Contributed by Joe Montero
The national accounts released on Wednesday show that wages remain stagnant as inflation rises. This a stark rebuff of the ongoing claim by employer organisations and their political hacks, too high wages cause inflation.
Inflation happens when the quantity of money in circulation increases relative to what we can spend it on. By identifying what is causing the increase in the quantity of money, we come up with the cause of inflation at the time in question.
If wages have remained more or les static, they can’t be the cause. It can be argued that a decrease a big enough effect.
Secondly, inflation is affected by the degree of growth of the national economy. If this is less than the growth in the money supply, the excess causes inflation. In the last financial year growth in the economy, as measured by the Gross Domestic Product (GDP) is said to have ben 5.9 percent. GDP per hour worked declined (0.7 percent) as did per unit labour costs (2.5 percent). Wage costs relative to output has decreased in net terms.
Prices went up by 8.5 percent. If wages were not the cause of inflation, then what was?
Consider the graph below.
It is clear from this that government the government contribution to GDP as measured has been minor. Changes in inventories, usually associated with increased output, has hardly moved. The biggest contributor is private demand.
The graph below shows that non-discretionary spending on essentials(necessities) has remained static. Discretionary spending on non-essentials experienced some Covid related disruption. But it too remains fairly constant over the longer run.
How do you reconcile this to wages and consumption spending having hardly shifted at all?
The answer is the redistribution of national income upwards to the wealthiest minority. How has this been achieved? By a steadily increasing share going to profit. This is revealed below.
Another factor must be considered is that not much of this profit is being ploughed back into growing the economy in real terms, that is providing more that e can spend on. One reason is that a growing proportion has been going into asset transfers. Although only a rough estimate, you can see below declining investment, marked by a shift from mining.
This doesn’t directly connect with profit and which industries are involved. The graph shows a gradual fall in investment over more than a decade. A big part of it has been the decline of mining.
What isn’t shown here is the proportion of assets transfers in this result.
Nevertheless, there is an indication here that although investment in shares, bonds, and property have been major factors in where the investment is going, this is unlikely to be the driver of the current inflationary wave. A better indication of this is provided by the next graph.
This shows a major growth in ownership transfer costs relative to overall business investment.
As we shall soon see, this still isn’t enough to provide the whole explanation. There is somewhere else to look. In a highly monopolised economy, major corporations are able to extract a monopoly profit through their ability to manipulate prices.
According to Dr Jim Stanford, the director of the Australia Institute’s Centre for Future Work, research shows that this manipulation of prices is indeed the major factor behind todays inflation. The assessment is based on analysed of the ABS National Accounts for December 2022.

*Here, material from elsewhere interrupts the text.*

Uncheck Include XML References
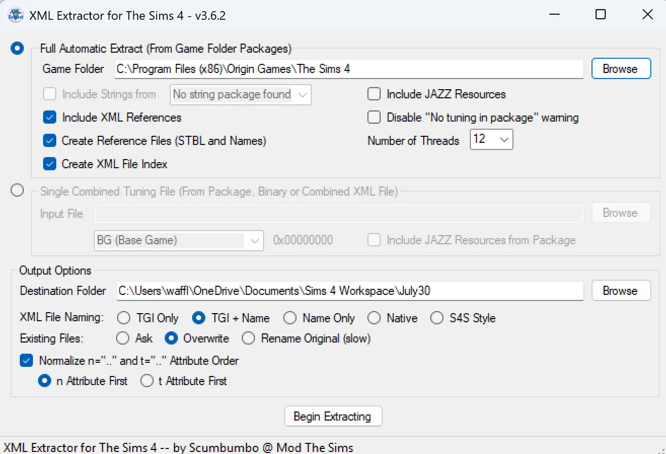Screen dimensions: 666x454 coord(49,117)
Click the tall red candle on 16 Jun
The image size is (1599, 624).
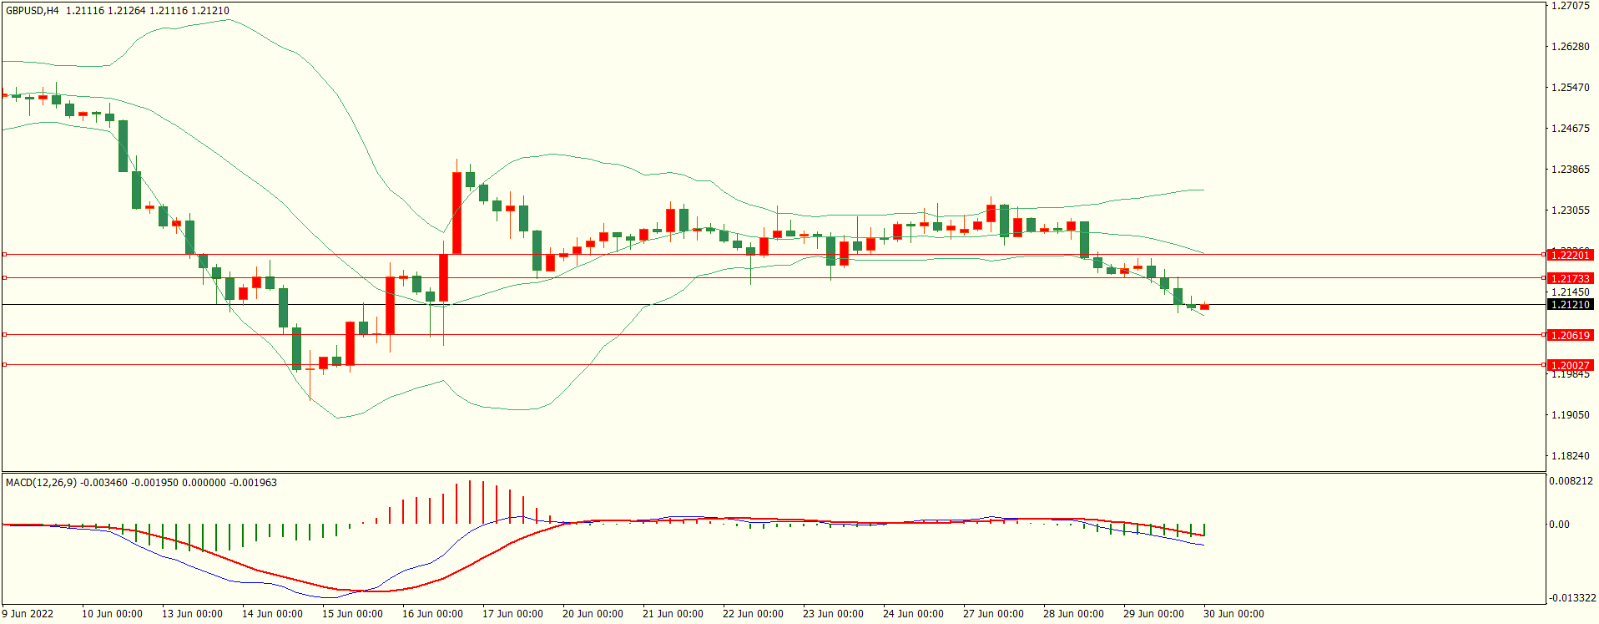456,213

“Australian businesses had increased prices by a total of $160 billion per year over and above their higher expenses for labour, taxes, and other inputs, and over and above new profits generated by growth in real economic output,” Dr Stanford wrote in the report.

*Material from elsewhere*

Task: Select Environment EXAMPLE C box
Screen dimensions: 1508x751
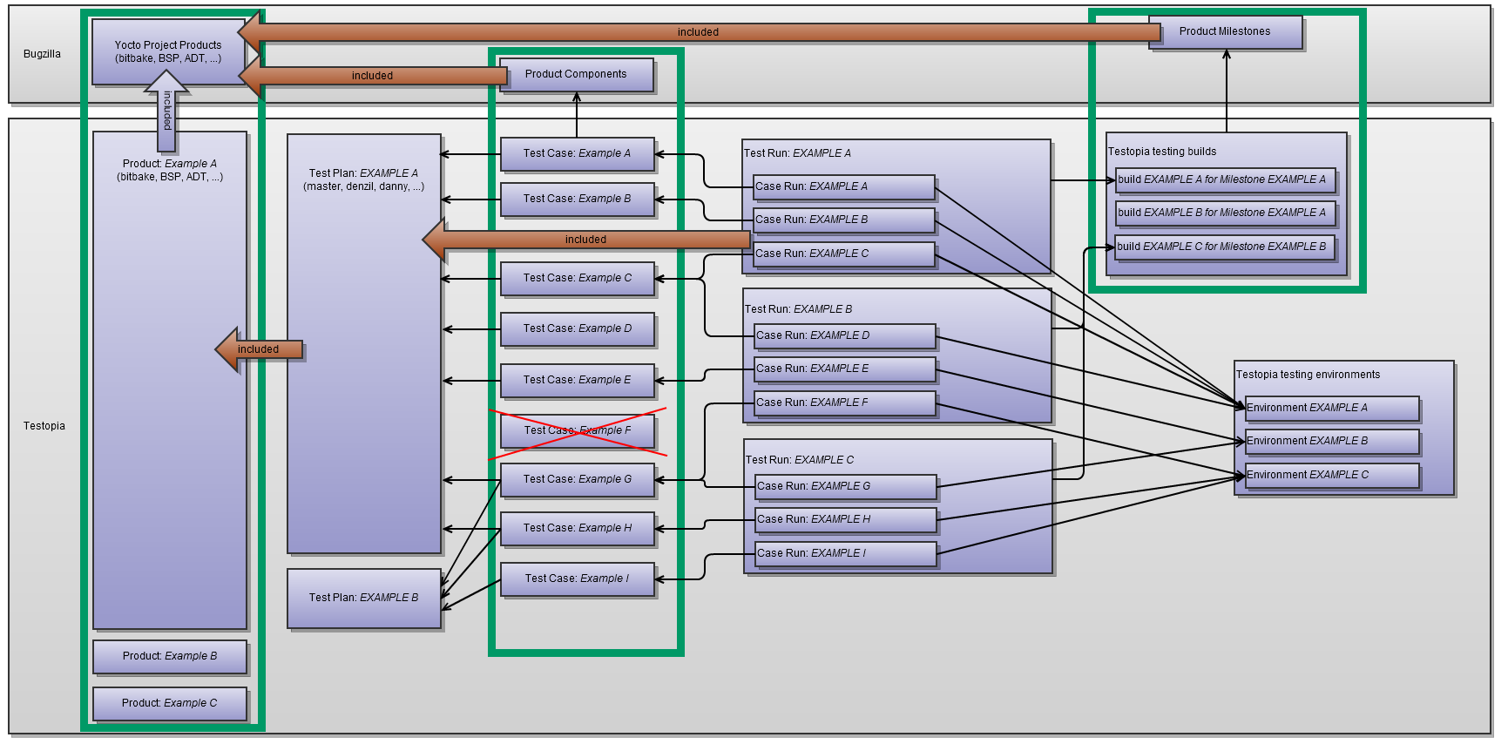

Much of the increase in prices has come from the mining and energy sectors. Dr Stanford acknowledges this. But research is Backed by estimates from the estimates recently published by the Reserve Bank. The agree that inflation is caused by supply issues rather than by rising wages.
The single biggest factor has been a high price for Australia’s mineral and energy exports and the consequence of higher prices for domestic product. For instance, we now pay a lot more for petrol. Who gets the windfall?
Price gauging doesn’t stop here. Prices are up on the supermarket shelves and elsewhere. Australian government authorities lack transparency on this. Another example are the rising energy costs.
How does this cause inflation? By increasing the prices of goods and services relative to the quantity of money in circulation.
Prices went up by 7.8 percent last year. Wages only 3.3 percent according to the ABS. This leaves an overhang of 4.5 percent. The evidence suggests that much of this the result of rising monopoly prices imposed on consumers.
Any government policy that genuinely aims to counter inflation must shift away from blaming wages and other excuses for refusing to see that monopoly pricing must be dealt with. Success in this will still be limited if there isn’t a complimentary turn towards investment in real economic growth and a redistribution of national income towards wages to boost consumption.